The start of stage 12 was very explosive and promised to deliver similar spectacle to that of stage 10, and it delivered. The first 70 kilometers of racing averaged 47Km/h despite the many small climbs, where the attempts to form breakaway were constant and it saw Jonas Vingegaard, Tadej Pogacar and Adam Yates in the move quite a few times.
Often in front of the main GC group, and a third group which included riders such as Louis Meintjes, Mikel Landa, Emanuel Buchmann and Sepp Kuss who were at a certain point several minutes behind the front groups. Some did manage to return later on however, despite the efforts of AG2R Citröen Team to keep the gap alive.
That work equally controlled the gap to the breakaway which had in the meantime formed.
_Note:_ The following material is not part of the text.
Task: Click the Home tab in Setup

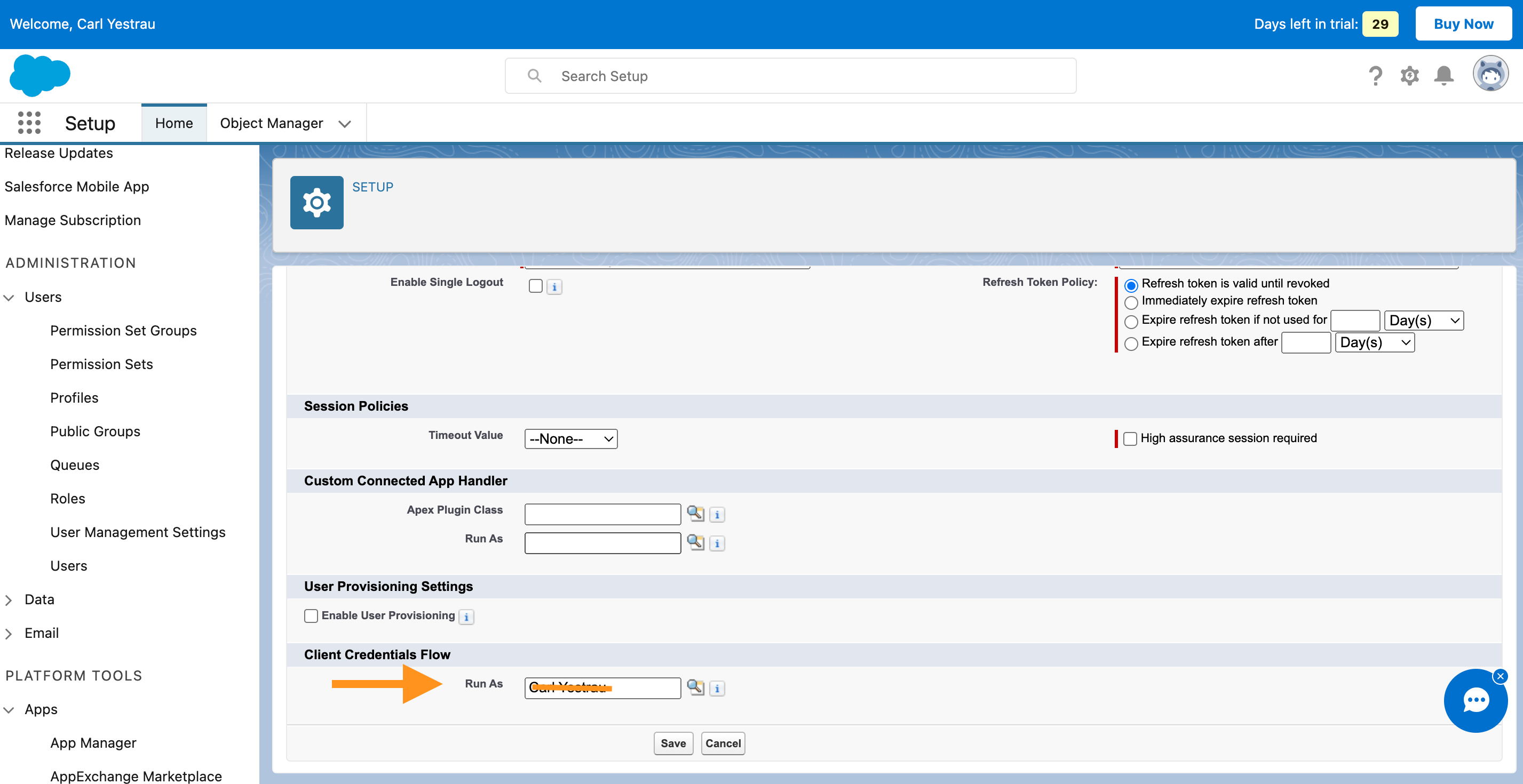Action: [174, 122]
Julian Alaphilippe, Mads Pedersen, Thibaut Pinot, Ion Izagirre, Mathieu van der Poel, Dylan Teuns, Jasper Stuyven, Ruben Guerreiro, Andrey Amador, Victor Campenaerts, Tiesj Benoot, Matteo Jorgenson, Mathieu Burgaudeau, Tobias Johannessen and Guillaume Martin formed the group.
INEOS and Jumbo-Visma controlled the modest peloton pace, whilst in front the stage win began to be fought between the group on the treble of climbs. On the descent of the first Mathieu van der Poel and Andrey Amador moved off the front, with the Dutchman going solo in the second climb as the pace began to grow. He remained in front until the middle of the last of the three climbs.
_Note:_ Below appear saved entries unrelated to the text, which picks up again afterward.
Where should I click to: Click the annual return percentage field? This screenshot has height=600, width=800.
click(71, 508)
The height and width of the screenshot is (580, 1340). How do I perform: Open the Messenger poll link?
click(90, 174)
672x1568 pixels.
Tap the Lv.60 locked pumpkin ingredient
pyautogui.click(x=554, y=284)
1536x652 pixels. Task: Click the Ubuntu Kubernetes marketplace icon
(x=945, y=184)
Then Thibaut Pinot and Matteo Jorgenson bridged across, but were joined by the remaining survivors of the group. Ion Izagirre then was the one to have the legs to make the difference, with a stinging attack which saw him grow a meaningful gap of around 20 seconds by the summit of the ascent. He was then chased by teammate Guillaume Martin who was destabilizing the group, Matteo Jorgenson, Tiesj Benoot, Thibaut Pinot, Mathieu Burgaudeau and Tobias Johannessen.
However in the mostly downhill and rolling terrain that followed, Izaguirre's gap further grew, almost into one minute as the collaboration was not ideal in the chasing group. One attack was enough, the Basque rider rode all the way into the finish to bring in the French team's second win of the month. Mathieu Burgaudeau sprinted to second place whilst Matteo Jorgenson settled for third.